_PROBLEM:_
Copy out the lines beginning with the one that contains "Task: Click the Ativo section heading label" and ending with the last line below, exactly as they stand. Pictures are not copied.

_DATA FOR PROCESSING:_
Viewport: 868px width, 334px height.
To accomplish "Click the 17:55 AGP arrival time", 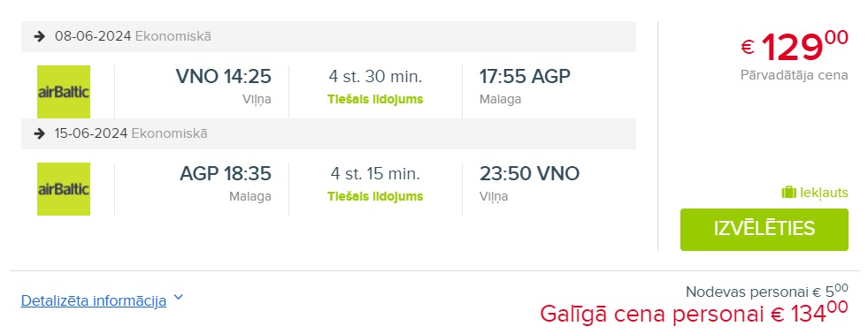I will [x=525, y=76].
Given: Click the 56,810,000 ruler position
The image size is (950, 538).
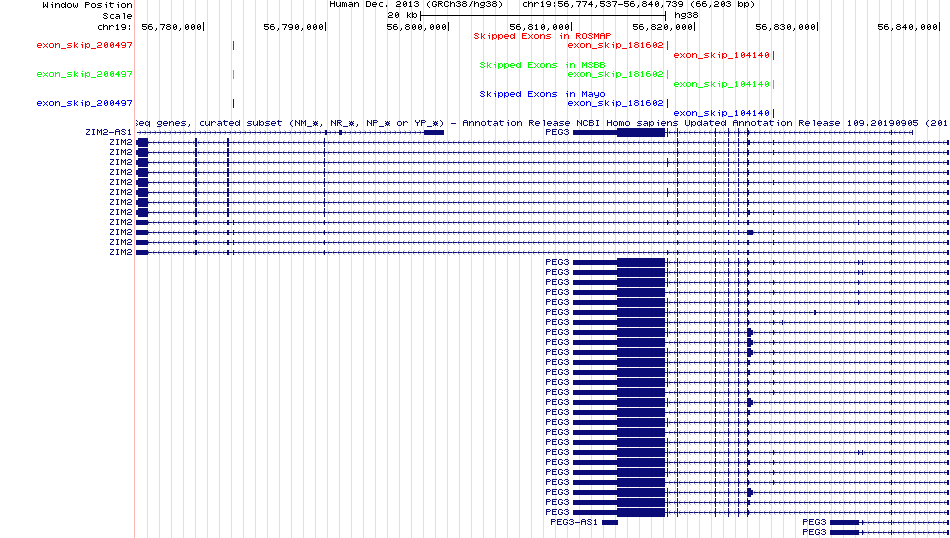Looking at the screenshot, I should point(540,27).
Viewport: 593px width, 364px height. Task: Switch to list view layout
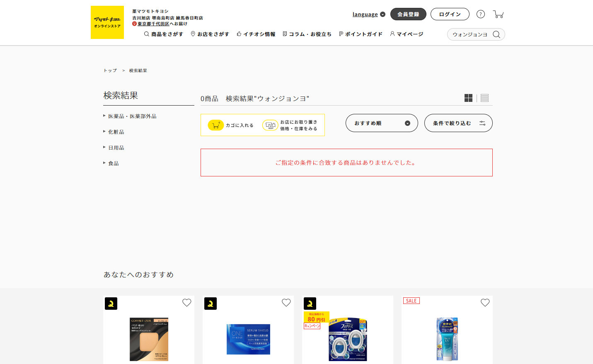pyautogui.click(x=484, y=98)
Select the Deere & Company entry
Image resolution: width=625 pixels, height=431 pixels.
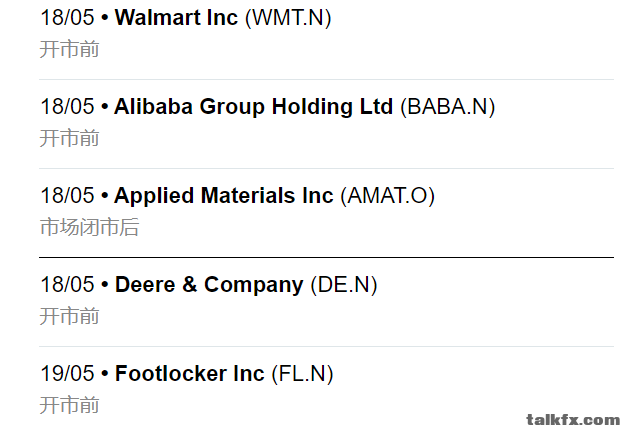[x=209, y=285]
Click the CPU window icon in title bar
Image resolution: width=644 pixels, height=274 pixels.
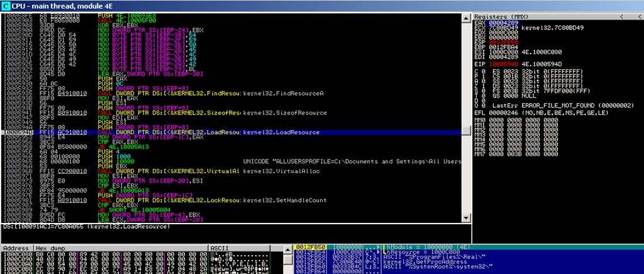click(6, 5)
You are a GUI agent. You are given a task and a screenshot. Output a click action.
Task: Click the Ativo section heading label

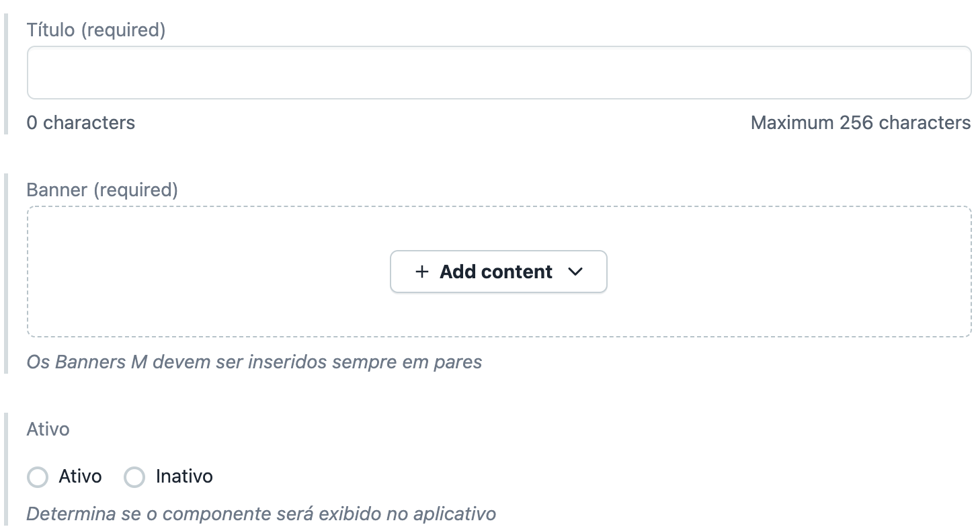(48, 430)
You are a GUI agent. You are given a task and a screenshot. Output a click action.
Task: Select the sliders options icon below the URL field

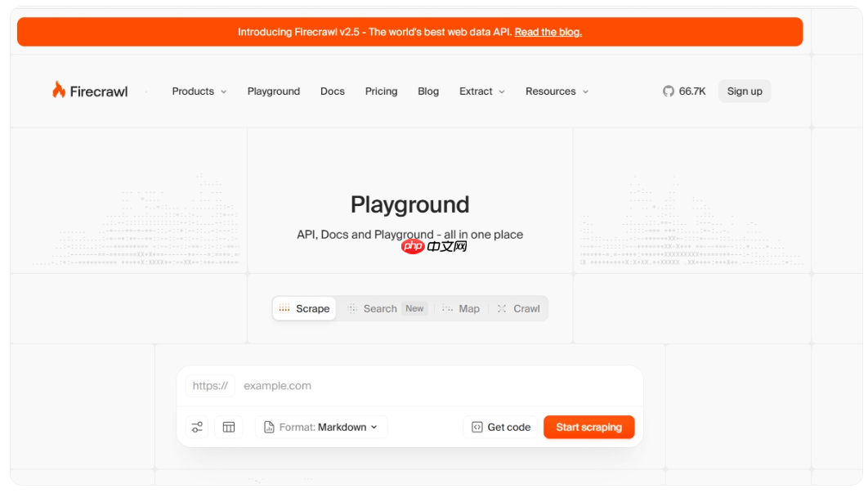pos(196,427)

_SOLVED PROBLEM:_
Task: Click the Ativo section heading label

(48, 430)
You are a GUI agent. You are given a task and a screenshot. Output a click action.
Task: Select the sliders options icon below the URL field

pos(196,427)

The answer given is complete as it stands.